O paciente pode obter a lente intraocular tórica multifocal por meio de decisão judicial quando o plano de saúde se recusa a custear a lente indicada na cirurgia de catarata. O mesmo vale para situações em que o contrato não prevê, de forma explícita, o material especial, embora ele seja necessário ao sucesso do procedimento já coberto.

Nesses casos, a pessoa pode requerer uma liminar. Para tanto, deve apresentar laudo médico que comprove a necessidade da lente tórica multifocal. 

O mesmo princípio se aplica ao SUS. Quando o médico prescreve a lente especial, mas o sistema público não a disponibiliza administrativamente, o paciente pode recorrer à Justiça.

É possível obter uma liminar para conseguir a lente?

Em situações de urgência, o paciente pode pedir uma liminar. Isso ocorre, por exemplo, quando a visão está em rápido declínio por causa da catarata avançada ou quando a cirurgia já se encontra agendada. Nesses casos, a liminar pode garantir o fornecimento imediato da lente intraocular tórica multifocal.

A liminar consiste em medida judicial provisória. Ela permite o acesso à lente ou o custeio do material enquanto o processo principal ainda está em andamento.

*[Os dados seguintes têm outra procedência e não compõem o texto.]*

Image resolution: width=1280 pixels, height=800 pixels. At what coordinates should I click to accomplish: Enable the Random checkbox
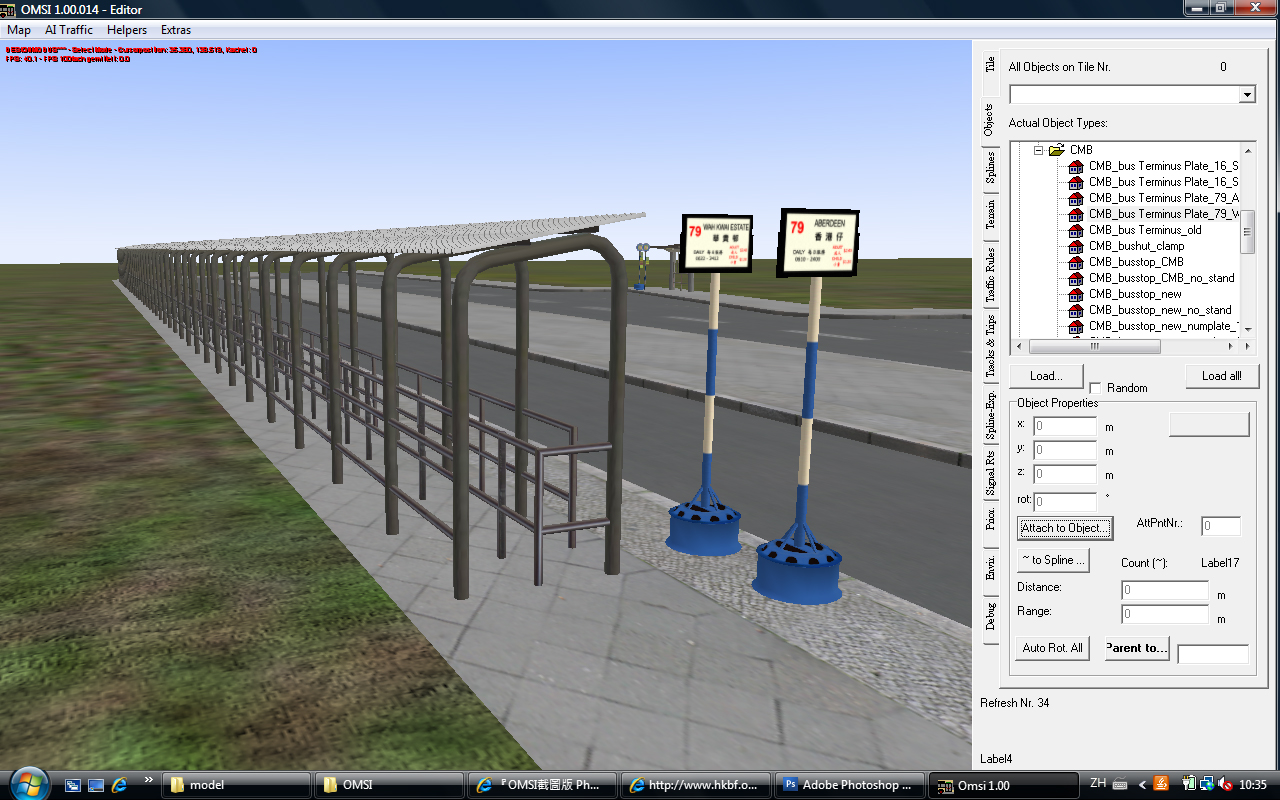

Ou seja, a liminar evita que o paciente fique sem o material indicado para a cirurgia ou seja submetido a lente inferior enquanto a ação judicial tramita.

Este tipo de ação é causa “ganha”?

Embora não exista garantia absoluta de sucesso em ações judiciais, muitos processos envolvendo materiais e tecnologias como a lente intraocular tórica multifocal terminam com decisões favoráveis aos pacientes.

Em geral, os tribunais reconhecem o direito à saúde e à visão como fundamentais. Esse entendimento ganha força quando há prescrição médica clara e tecnicamente justificada, mostrando que a lente simples não oferece o mesmo benefício.

No entanto, cada caso exige análise individual. O acompanhamento jurídico especializado é essencial para avaliar as chances, reunir a documentação necessária e conduzir o processo de forma adequada.

Como provar a necessidade da lente? Demora muito?

O paciente pode provar a necessidade da lente intraocular tórica multifocal por meio de laudo médico específico. Nesse documento, o profissional explica a condição clínica, o grau de astigmatismo, a presença de catarata, as limitações visuais e a razão pela qual escolheu a lente especial em vez da lente monofocal comum.

Exames oftalmológicos recentes também ajudam a fortalecer o pedido. Entre eles, destacam-se biometria, topografia corneana e testes de acuidade visual. Um histórico de óculos de alto grau ou de dificuldades importantes na visão também serve como evidência relevante.

O processo pode avançar de forma relativamente rápida quando há urgência. Nesses casos, o advogado costuma requerer o deferimento de liminar, e os juízes frequentemente analisam esse tipo de pedido com prioridade. Por isso, concessões antecipatórias se mostram comuns em ações dessa natureza.

Como conseguir a lente intraocular tórica multifocal no SUS?

No âmbito do SUS, o fornecimento de tratamentos e materiais segue os critérios definidos no Tema 106 do STJ.

O paciente deve comprovar a imprescindibilidade da lente intraocular tórica multifocal para o seu caso concreto. Também precisa demonstrar hipossuficiência financeira e o registro sanitário da lente indicada junto à Anvisa.

Ao preencher esses critérios legais, o paciente pode pleitear, judicialmente, o fornecimento da lente intraocular tórica multifocal pelo SUS, quando o sistema não disponibiliza administrativamente a tecnologia necessária à reabilitação visual.

O tratamento é experimental? O plano de saúde pode negar com essa alegação?

A lente intraocular tórica multifocal possui registro sanitário na Anvisa. Oftalmologistas do Brasil e de outros países a utilizam amplamente em cirurgias de catarata. Quando o médico a prescreve de acordo com as diretrizes técnicas da especialidade, a lente não se enquadra como tecnologia experimental.

Dessa forma, os planos de saúde não têm base legal para negar o fornecimento ou o custeio da lente intraocular tórica multifocal sob o argumento de tratamento experimental, desde que exista registro sanitário e indicação médica específica.